父様「まぁ、それは良いとして、最近の客足は落ち着いたかな?」
女将さん「あぁ、それは最初の頃に比べるとだいぶ落ち着いてはいますよ、でも昼どきの混み具合はあまり変わらないので稼がせて貰ってます」
(あぁ、こんな感じで現状を視察してるんだね、父様、大変そうだ)
父様「それは良かった、この街は色々な職人の工房は沢山あるけど飲食店が少なかったからね、ここを解放することで良い活性化に繋がったのなら領主としては嬉しい限りだよ、後は何か困ったことがあればすぐに“ファッブロ伯“に連絡すれば私の所にも連絡がくるようにしてあるからね、まぁ大抵の事はファッブロ伯が対処してくれると思うけどね、さて、注文は決まったかな?アトリー?」
(おっと、話を聞いてたらまだ決めてないよ、どうしよう?)
「えっと、あっ、あの日替わり定食をいただいて良いですか?」
これと言って決まってなかったので入って来た時に飛び交っていた注文の中にあった日替わり定食を頼んでみた、聖獣皆んなも同じ物を注文した。
女将さん「あいよ、日替わり定食ですね、領主様はどれにしますか?」
父様やカイルさん、ソルも料理を頼み終わった後女将さんは周りの護衛騎士達の注文を聞いた後 急いで厨房に注文を伝えに行った。
ソル「旦那様、僕まで一緒によろしいんですか?」
と、ソルが遠慮がちに聞いていた。
(まぁ、ソルの言いたい事は分かるよ?多分普通の貴族家では従者と主人が一緒に食事を取る事は無いだろうからね、まぁ家は普通の貴族家とは違うからそんな事気にしないんだろうし、僕も気にしない)
天華『貴族家の中では珍しいとは思いますよ?』
(良いんだよ、誰も文句は言わないし、言えないからね)
天華『それはそうでしょうけど…職権濫用ですね』
(職権濫用!どんとこい!WW)
父様「良いんだよ、ソル、いくら君がアトリーの従者と言ってもまだ君は子供だ、それに私の従者のカイルも一緒に食事を取るんだから君が遠慮することは無い」
(ほらね)
天華『ですね…』
ソル「は、はい、分かりました旦那様、有り難う御座います」
カイルさん「ソル君、旦那様は言い出したことは簡単に曲げないので言っても無駄ですよ、それに付き合わないと拗ねますからね」
父様「拗ねるは余計だ、カイル」
父様とカイルさんの言い合いに少し子供っぽいと思いつつ微笑ましげに見ていると。
カイルさん「それは良いとして、「よくない」アトリー様、アトリー様にお聞きしたいことがありまして」
「?はい、なんですかカイルさん?」
(何でっしゃろ?)
父様「?、どうしたカイル?」
カイルさん「いつも気になっていたんですがアトリー様はなぜ私の事を“さん“付けで呼ばれるのですか?先程の商業ギルド内では呼び捨てになさっていたのにまた今“さん“付けになさいましたよね?しかも敬語も」
(あぁ、その事か…)
「うーん、これと言って確証はないのですが、カイルさんが父様以外の人から呼び捨てにされるのが何となくお嫌なんでは無いかと思って、それに年長者の方を呼び捨てにするのは気が引けますからね、でも流石に対外的な公の場所では呼び捨てさせて頂いたんですが…、駄目でしたか?」
そう言うと、父様とカイルさんが目を点にしてこちらを見ていた、暫くするとカイルさんが笑い出し、近くにいた護衛騎士達が驚いていた。

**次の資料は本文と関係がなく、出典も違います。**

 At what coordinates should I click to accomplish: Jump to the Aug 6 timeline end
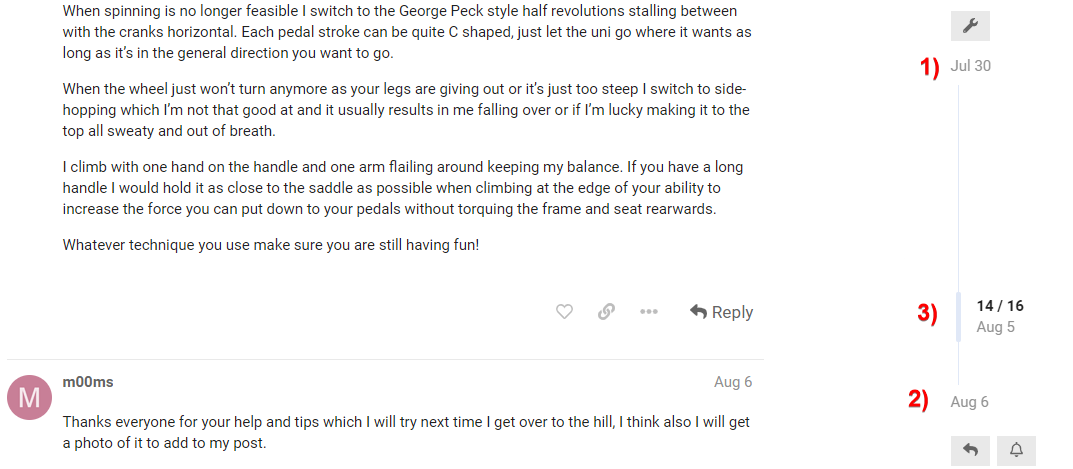969,402
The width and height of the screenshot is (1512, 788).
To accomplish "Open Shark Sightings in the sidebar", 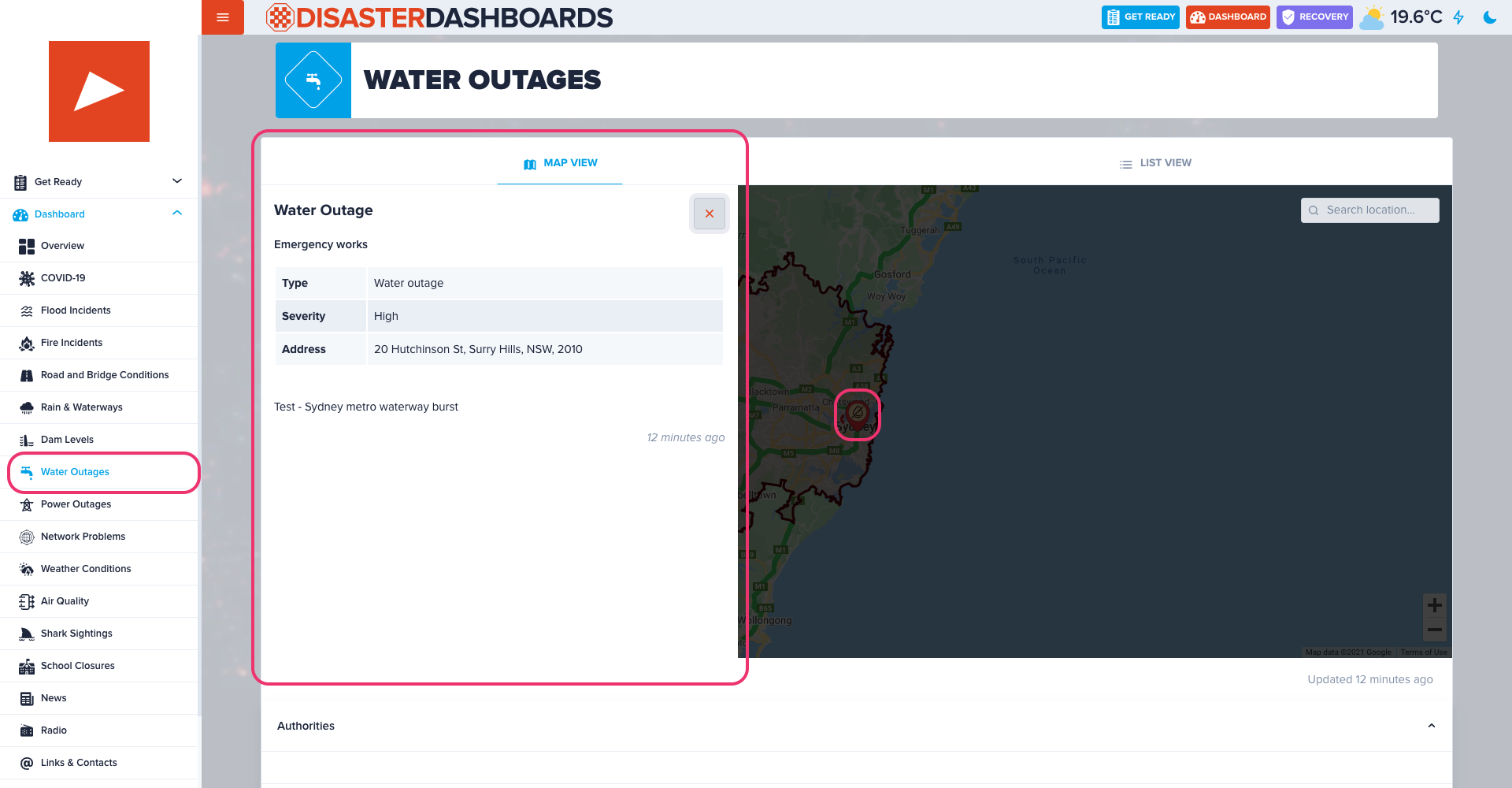I will (x=76, y=634).
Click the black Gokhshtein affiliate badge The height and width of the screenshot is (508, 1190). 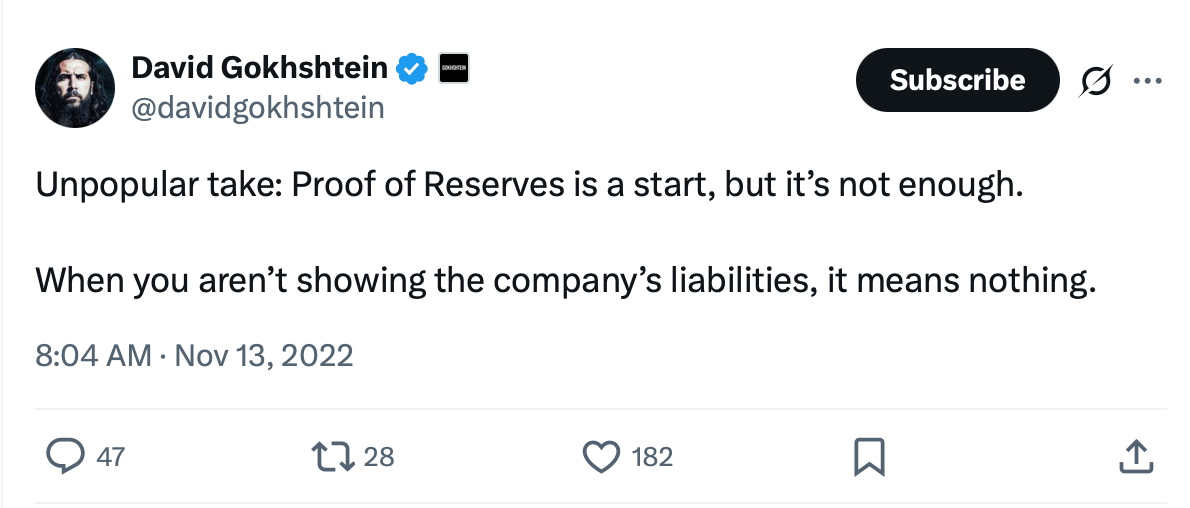(x=453, y=68)
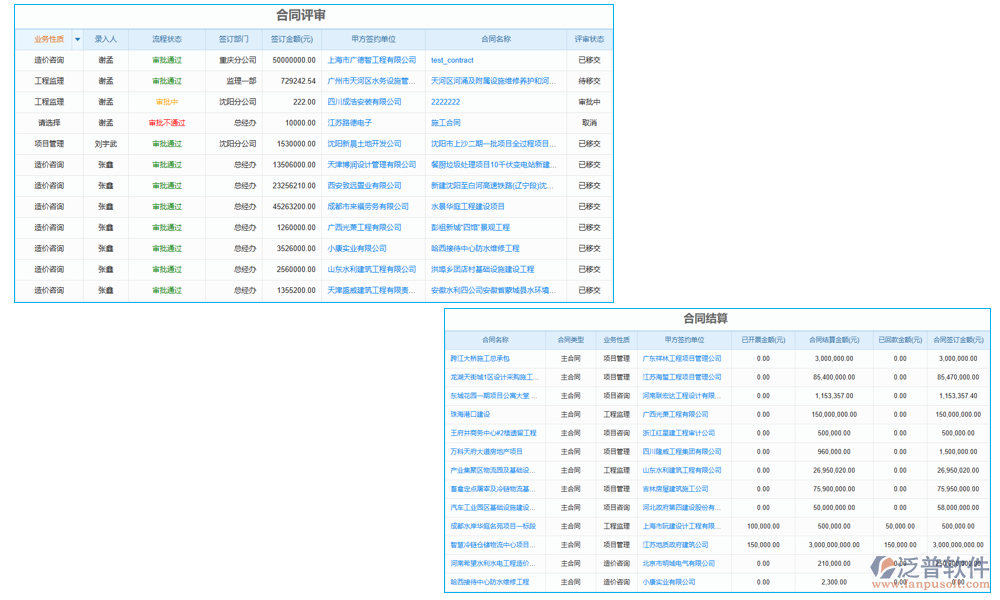Open 江苏路德电子 company link
The width and height of the screenshot is (1000, 600).
click(x=349, y=123)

カイルさん「アッハハハッ、フッフッフッ、クッ、クッ、クッ、グッ、・・・・はぁ、失礼しました」
(おぉぅ、急に笑いだすなよ、怖いやんけ、しかも急にスンってなるし)
父様「だ、大丈夫かカイル?」
父様もあまりの事に心配そうにカイルさんを見ている。
カイルさん「大丈夫です、アトリー様、お気遣い有り難う御座います、ですが私の事は私的な場でも呼び捨てになさって下さい、出ないと他の使用人達に示しがつきませんからね」
と、にっこり笑顔の圧で言われた。
「あ、はい、分かりまs、分かった、カイル」
「分かりました」って言おうとしたら笑顔の圧が上がったのでその場で修正した。